- Paulinho, preciso falar com você!
Virou a chave; ouviu o ronco do motor. Acelerou ao máximo, ainda com o carro em
ponto morto; a zoada tornou-se ensurdecedora. O barulho é uma forma de abafar os
pensamentos, tão boa quanto qualquer outra.
Pressionou a embreagem; engatou a primeira. Liberou o pedal, com rapidez. O
carro arrancou, cantando os pneus. Um coro de aplausos partiu do grupo de
jovens, parado na esquina.
- Vamos, Paulinho, fale! O que é que há? O que está errado?
Mudou as marchas, em rápida sucessão; segunda, terceira, quarta. A pista,
molhada, reluzia o seu brilho negro sob as lâmpadas dos postes. A agulha do
velocímetro chegou aos cem; puxou a trava de mão e pisou no freio.

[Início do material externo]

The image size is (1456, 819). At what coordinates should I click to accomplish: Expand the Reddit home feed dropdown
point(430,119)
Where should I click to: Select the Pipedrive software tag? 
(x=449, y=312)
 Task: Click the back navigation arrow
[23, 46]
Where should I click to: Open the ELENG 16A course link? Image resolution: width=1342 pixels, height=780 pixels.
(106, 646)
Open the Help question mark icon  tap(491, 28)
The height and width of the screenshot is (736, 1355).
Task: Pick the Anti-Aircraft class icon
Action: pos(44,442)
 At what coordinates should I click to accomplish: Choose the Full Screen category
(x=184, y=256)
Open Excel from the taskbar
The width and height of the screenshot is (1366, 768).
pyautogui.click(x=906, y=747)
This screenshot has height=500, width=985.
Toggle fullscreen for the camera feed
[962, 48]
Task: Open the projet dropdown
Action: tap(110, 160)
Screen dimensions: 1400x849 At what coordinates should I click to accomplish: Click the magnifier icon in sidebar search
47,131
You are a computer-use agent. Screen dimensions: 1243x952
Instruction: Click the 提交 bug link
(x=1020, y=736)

O que estava errado? Tudo, ora essa! Aquela vida, aqueles pais, aquele mundo! A
ansiedade latente, a insegurança, o desejo de afirmar-se, de merecer respeito e
inspirar estima!
O carro rodopiou, no cavalo-de-pau. Livre de controles, com a velocidade da
morte; deu a impressão de que ia virar de lado, os pneus derrapando na água do
asfalto. Depois de uma eternidade de segundos, voltou a estabilizar-se e
disparou na direção oposta. A turma da esquina manifestou ruidosamente a sua
aprovação, através de gritos e assovios.
Talvez fosse mais fácil dizer o que estava certo, se é que havia algo certo!
Tinha tudo o que precisava, e muito mais: casa, roupas, comida, presentes caros;
uma mesada tão grande, que permitira a compra dos acessórios, escolhidos por ele
mesmo, para o carro importado. E, mesmo assim, persistia a sensação de abandono,
de ser desprezado!
Balançou a cabeça e apertou os dentes, com raiva. Idiotice, pensar naquelas
besteiras! Que se danassem os pais, o mundo! Agora, só existia o carro; o
asfalto, a velocidade, eram os seus complementos. Ainda assim, não pôde
impedir-se de pensar um instante em Tatiana.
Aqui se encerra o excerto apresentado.